Chronic pain caused by the nerve damage of type 2 diabetes, surgical amputation, chemotherapy and other conditions is especially intractable because it resists painkilling medications.
But in a study on mice, a Duke University team has shown that injections of stem cells from bone marrow might be able to relieve this type of neuropathic pain. The researchers say their findings, which appear July 13 in the Journal of Clinical Investigation, may also advance cell-based therapies in chronic pain conditions, lower back pain and spinal cord injuries.
The team used a type of stem cell known as bone marrow stromal cells (BMSCs), which are known to produce an array of healing factors and can be coaxed into forming most other types of cells in the body.
Stromal cells are already being tested in small-scale clinical studies of people with inflammatory bowel disease, heart damage and stroke. They have also shown promise for treating pain. However, it's not clear how they work.
"Based on these new results, we have the know-how and we can further engineer and improve the cells to maximize their beneficial effects," said Ru-Rong Ji, professor of anesthesiology and neurobiology in the Duke School of Medicine.

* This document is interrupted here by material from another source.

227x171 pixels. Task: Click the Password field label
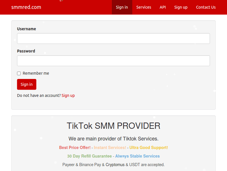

In his team's study, the researchers used stromal cells to treat mice with pain caused by nerve damage. They delivered the cells by a lumbar puncture, infusing them into the fluid that bathes the spinal cord.
Mice treated with the bone marrow stromal cells were much less sensitive to painful stimuli after their nerve injury compared with the untreated mice, the researchers found.
"This analgesic effect was amazing," Ji said. "Normally, if you give an analgesic, you see pain relief for a few hours, at most a few days. But with bone marrow stem cells, after a single injection we saw pain relief over four to five weeks."
Pictures of the animals' spinal cords showed that the injected stem cells had set up shop alongside the nerve cells in the spinal cord.
To understand how the stem cells alleviated pain, the researchers measured levels of anti-inflammatory molecules that had been previously linked to pain, finding that one in particular, TGF-β1, was present in higher amounts in the spinal fluid of the stem cell-treated animals compared with the untreated animals.
TGF-β1 is a protein that is typically secreted by immune cells and is common throughout the body. Research has shown that people with chronic pain have too little TGF-β1, Ji said.
In the new study, chemically neutralizing TGF-β1 reversed the pain-killing benefit of the BMSCs, suggesting that the secretion of this protein was a major reason why the cells helped with pain. Injecting TGF-β1 directly into spinal cord fluid provides relief too, but only for a few hours, Ji said.
By contrast, bone marrow stromal cells stay on site for as much as three months after the infusion, the scientists found. This is the right length of time, Ji said, because if the stem cells stayed permanently there could be risk of them becoming cancerous.
Importantly, BMSCs also migrate to the site of injury. That's because a molecule emitted from the injured nerve cells called CXCL12 -- which has also previously been linked to neuropathic pain -- acts as a homing signal of sorts, attracting the stem cells.
The next step will be to find a way to make the stromal cells more efficient. "If we know TGF-β1 is important, we can find a way to produce more of it," Ji said. In addition, the cells may produce other pain-relieving molecules; Ji's group is working to identify those.
The study was supported by the National Institutes of Health (R01NS67686, R01NS87988, R01NS89479, R01DE17794, and R01 DE22743).